Dean Craig M. Boise Bio
Craig Boise is dean and professor of law at Syracuse University College of Law where he has established a reputation as one of legal education’s leading innovators. During his nine years as a law school dean, he has established one of the nation’s two largest hybrid online JD programs, the first online joint JD/MBA program, one of the earliest Masters of Legal Studies programs for non-lawyers, the nation’s first law-school based incubator for solo practitioners, and a “risk-free” JD program granting a master’s degree in law to students who elect not to pursue a law career after successfully completing their first year of law school.
Before coming to Syracuse, Dean Boise was Dean and Joseph C. Hostetler-BakerHostetler Chair in Law at Cleveland State University’s Cleveland–Marshall College of Law and has held faculty positions at DePaul University College of Law, where he was also director of the Graduate Tax Program, and Case Western Reserve University School of Law. He has taught a variety of tax courses, and his scholarship on U.S. corporate and international tax policy and offshore financial centers has been published in the Texas International Law Journal, the George Mason Law Review, and the Minnesota Law Review, among others.

§ Data extracts

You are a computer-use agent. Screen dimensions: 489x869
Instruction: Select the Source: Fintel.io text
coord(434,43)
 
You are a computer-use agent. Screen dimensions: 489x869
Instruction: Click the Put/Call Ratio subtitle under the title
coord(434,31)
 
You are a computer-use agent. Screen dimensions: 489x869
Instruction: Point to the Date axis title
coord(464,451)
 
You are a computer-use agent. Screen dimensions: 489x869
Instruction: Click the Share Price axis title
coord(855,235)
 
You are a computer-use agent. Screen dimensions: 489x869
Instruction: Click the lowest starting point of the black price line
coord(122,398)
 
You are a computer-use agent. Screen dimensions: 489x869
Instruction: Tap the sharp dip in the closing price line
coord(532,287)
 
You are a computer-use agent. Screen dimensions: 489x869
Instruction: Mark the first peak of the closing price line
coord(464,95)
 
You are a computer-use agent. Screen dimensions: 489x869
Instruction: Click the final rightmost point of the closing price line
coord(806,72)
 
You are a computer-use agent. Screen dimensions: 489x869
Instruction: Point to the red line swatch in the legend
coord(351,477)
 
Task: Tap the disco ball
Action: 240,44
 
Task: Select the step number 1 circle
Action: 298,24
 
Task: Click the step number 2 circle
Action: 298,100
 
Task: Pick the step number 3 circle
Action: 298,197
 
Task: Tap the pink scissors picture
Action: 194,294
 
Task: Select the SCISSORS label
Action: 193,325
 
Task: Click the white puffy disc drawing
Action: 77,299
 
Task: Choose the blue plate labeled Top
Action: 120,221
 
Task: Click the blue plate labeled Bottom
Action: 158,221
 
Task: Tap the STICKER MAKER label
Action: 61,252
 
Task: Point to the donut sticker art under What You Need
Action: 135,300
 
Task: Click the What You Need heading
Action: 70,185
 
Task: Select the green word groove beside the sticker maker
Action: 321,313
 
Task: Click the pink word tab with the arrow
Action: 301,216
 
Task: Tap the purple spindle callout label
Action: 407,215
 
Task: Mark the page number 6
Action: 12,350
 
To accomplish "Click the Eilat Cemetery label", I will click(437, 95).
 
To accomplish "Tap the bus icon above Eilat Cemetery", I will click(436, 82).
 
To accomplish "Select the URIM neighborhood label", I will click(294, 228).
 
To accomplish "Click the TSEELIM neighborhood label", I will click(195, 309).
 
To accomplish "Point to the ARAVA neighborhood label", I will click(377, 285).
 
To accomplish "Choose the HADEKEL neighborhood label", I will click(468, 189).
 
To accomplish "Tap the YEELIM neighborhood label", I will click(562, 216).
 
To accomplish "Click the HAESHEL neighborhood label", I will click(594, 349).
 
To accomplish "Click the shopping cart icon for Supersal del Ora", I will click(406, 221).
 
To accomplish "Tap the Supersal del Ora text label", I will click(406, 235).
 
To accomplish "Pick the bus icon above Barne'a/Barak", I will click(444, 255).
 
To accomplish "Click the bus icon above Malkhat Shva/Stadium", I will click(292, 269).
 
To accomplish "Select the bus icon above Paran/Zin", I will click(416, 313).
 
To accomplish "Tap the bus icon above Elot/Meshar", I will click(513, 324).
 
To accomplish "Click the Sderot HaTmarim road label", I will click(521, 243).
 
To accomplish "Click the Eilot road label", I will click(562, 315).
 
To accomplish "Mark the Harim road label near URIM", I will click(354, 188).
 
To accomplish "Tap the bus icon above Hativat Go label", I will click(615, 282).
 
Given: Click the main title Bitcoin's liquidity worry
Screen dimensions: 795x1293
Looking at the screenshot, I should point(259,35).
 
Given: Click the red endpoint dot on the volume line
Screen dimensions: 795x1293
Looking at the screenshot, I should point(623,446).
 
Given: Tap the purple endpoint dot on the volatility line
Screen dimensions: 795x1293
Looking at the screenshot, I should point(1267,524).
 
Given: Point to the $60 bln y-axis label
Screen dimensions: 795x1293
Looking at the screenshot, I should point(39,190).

§ Using the information
1. According to the Craig Boise bio, where was he director of the Graduate Tax Program?
2. Continue the Craig Boise bio from its final sentence.

§ Task results
1. At DePaul University College of Law.

2.
Before beginning his academic career, Dean Boise practiced tax law for over eight years at Cleary Gottlieb and Akin Gump, in New York, and at Thompson Hine, in Cleveland, Ohio. He clerked for the Honorable Pasco M. Bowman II, of the U.S. Court of Appeals for the Eighth Circuit. Dean Boise earned his LL.M. in Taxation from NYU, his JD from the University of Chicago, and his bachelor’s degree in political science, summa cum laude, from the University of Missouri-Kansas City, where he also completed substantial coursework in piano performance at the University’s Conservatory of Music.
Dean Boise a former member of the ABA’s Standards Review Committee and the Steering Committee of the AALS’s Deans’ Forum. He served as a co-chair of the transition team for New York Attorney General Tish James, is a member of the New York State Judicial Institute on Professionalism in the Law, and is admitted to the bar in New York and Ohio.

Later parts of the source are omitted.